La oración llama, el ayuno intercede, la
misericordia recibe
Tres son, hermanos, los
resortes que hacen que la fe se mantenga firme, la devoción sea constante, y la
virtud permanente. Estos tres resortes son: la oración, el ayuno y la
misericordia. Porque la oración llama, el ayuno intercede, la misericordia
recibe. Oración, misericordia y ayuno constituyen una sola y única cosa, y se
vitalizan recíprocamente.
El ayuno, en efecto, es el
alma de la oración, y la misericordia es la vida del ayuno. Que nadie trate de
dividirlos, pues no pueden separarse. Quien posee uno solo de los tres, si al
mismo tiempo no posee los otros, no posee ninguno. Por tanto, quien ora, que
ayune; quien ayuna, que se compadezca; que preste oídos a quien le suplica
aquel que, al suplicar, desea que se le oiga, pues Dios presta oído a quien no
cierra los suyos al que le súplica.
Que el que ayuna entienda
bien lo que es el ayuno; que preste atención al hambriento quien quiere que
Dios preste atención a su hambre; que se compadezca quien espera misericordia;
que tenga piedad quien la busca; que responda quien desea que Dios le responda
a él. Es un indigno suplicante quien pide para si lo que niega a otro.
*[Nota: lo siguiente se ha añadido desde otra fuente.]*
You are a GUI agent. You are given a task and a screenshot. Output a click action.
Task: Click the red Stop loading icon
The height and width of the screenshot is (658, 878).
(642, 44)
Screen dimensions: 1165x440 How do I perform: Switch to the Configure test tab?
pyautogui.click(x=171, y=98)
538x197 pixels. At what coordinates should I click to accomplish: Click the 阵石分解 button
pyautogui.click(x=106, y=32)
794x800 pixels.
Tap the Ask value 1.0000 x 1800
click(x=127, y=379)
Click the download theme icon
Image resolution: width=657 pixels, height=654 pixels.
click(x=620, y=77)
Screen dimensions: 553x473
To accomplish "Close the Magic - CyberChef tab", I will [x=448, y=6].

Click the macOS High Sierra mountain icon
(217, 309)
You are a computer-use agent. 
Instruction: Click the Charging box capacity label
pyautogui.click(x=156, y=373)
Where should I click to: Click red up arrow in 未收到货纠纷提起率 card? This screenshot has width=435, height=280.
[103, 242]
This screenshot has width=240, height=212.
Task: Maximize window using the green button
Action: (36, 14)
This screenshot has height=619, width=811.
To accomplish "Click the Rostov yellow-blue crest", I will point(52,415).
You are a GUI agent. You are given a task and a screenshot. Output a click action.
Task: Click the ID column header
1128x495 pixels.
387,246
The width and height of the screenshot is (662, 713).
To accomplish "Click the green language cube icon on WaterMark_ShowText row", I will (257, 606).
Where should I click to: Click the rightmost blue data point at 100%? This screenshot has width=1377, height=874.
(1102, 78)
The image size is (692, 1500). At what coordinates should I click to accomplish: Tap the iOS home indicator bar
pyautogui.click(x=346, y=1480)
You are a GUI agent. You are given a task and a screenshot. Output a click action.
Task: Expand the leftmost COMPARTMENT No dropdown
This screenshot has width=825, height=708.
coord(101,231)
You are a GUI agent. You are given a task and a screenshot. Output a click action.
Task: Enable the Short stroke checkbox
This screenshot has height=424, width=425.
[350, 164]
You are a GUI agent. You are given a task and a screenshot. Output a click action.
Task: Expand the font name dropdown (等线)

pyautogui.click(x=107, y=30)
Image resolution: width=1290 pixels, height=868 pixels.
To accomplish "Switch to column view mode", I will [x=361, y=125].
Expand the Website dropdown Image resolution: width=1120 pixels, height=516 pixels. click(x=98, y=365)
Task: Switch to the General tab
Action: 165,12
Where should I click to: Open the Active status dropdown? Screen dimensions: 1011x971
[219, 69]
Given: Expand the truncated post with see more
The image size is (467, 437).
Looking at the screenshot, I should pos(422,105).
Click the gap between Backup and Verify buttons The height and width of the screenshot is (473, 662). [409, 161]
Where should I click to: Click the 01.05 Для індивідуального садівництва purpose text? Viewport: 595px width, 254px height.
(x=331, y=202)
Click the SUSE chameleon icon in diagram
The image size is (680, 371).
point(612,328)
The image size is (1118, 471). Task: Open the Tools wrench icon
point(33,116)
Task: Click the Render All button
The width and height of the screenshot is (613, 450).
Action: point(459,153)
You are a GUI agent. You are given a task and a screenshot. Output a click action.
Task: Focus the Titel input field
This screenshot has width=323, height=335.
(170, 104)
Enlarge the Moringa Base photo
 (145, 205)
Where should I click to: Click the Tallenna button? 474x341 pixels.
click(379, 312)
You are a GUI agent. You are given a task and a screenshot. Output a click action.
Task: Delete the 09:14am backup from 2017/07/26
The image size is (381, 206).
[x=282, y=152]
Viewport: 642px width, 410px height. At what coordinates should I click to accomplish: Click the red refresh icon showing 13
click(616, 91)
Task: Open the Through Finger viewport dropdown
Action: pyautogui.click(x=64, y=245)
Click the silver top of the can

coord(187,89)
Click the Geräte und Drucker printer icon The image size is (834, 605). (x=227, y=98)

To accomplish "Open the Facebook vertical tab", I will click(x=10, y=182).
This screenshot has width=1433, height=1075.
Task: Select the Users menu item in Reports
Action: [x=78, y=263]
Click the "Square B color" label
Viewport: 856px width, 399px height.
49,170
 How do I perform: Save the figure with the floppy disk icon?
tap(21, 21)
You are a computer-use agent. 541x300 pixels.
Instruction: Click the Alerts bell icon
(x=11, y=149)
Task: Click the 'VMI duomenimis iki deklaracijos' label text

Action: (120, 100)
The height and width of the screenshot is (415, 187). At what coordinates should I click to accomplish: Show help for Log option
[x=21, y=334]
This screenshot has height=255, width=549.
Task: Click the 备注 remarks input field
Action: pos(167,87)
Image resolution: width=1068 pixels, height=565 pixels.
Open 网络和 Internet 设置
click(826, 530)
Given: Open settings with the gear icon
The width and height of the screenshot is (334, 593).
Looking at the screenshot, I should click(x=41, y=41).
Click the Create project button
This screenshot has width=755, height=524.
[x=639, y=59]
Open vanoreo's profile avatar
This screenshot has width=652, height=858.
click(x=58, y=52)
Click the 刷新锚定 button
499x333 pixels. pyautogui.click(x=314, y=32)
Díctate a ti mismo la norma
de la misericordia, de acuerdo con la manera, la cantidad y la rapidez con que
quieres que tengan misericordia contigo. Compadécete tan pronto como quisieras
que los otros se compadezcan de ti.
En consecuencia, la oración,
la misericordia y el ayuno deben ser como un único intercesor en favor nuestro
ante Dios, una única llamada, una única y triple petición.
Recobremos con ayunos lo que
perdimos por el desprecio; inmolemos nuestras almas con ayunos, porque no hay
nada mejor que podamos ofrecer a Dios, de acuerdo con lo que el profeta dice:
Mi sacrificio es un espíritu quebrantado: un corazón quebrantado y humillado tú
no lo desprecias. Hombre, ofrece a Dios tu alma, y ofrece la oblación del
ayuno, para que sea una hostia pura, un sacrificio santo, una víctima viviente,
provechosa para ti y acepta a Dios. Quien no dé esto a Dios no tendrá excusa,
porque no hay nadie que no se posea a sí mismo para darse.
Más, para que estas ofrendas
sean aceptadas, tiene que venir después la misericordia; el ayuno no germina si
la misericordia no lo riega, el ayuno se torna infructuoso si la misericordia
no lo fecundiza: lo que es la lluvia para la tierra, eso mismo es la
misericordia para el ayuno. Por más que perfeccione su corazón, purifique su
carne, desarraigue los vicios y siembre las virtudes, como no produzca caudales
de misericordia, el que ayuna no cosechará fruto alguno.
Tú que ayunas, piensa que tu
campo queda en ayunas si ayuna tu misericordia; lo que siembras en
misericordia, eso mismo rebosará en tu granero. Para que no pierdas a fuerza de
guardar, recoge a fuerza de repartir; al dar al pobre, te haces limosna a ti
mismo: porque lo que dejes de dar a otro no lo tendrás tampoco para ti.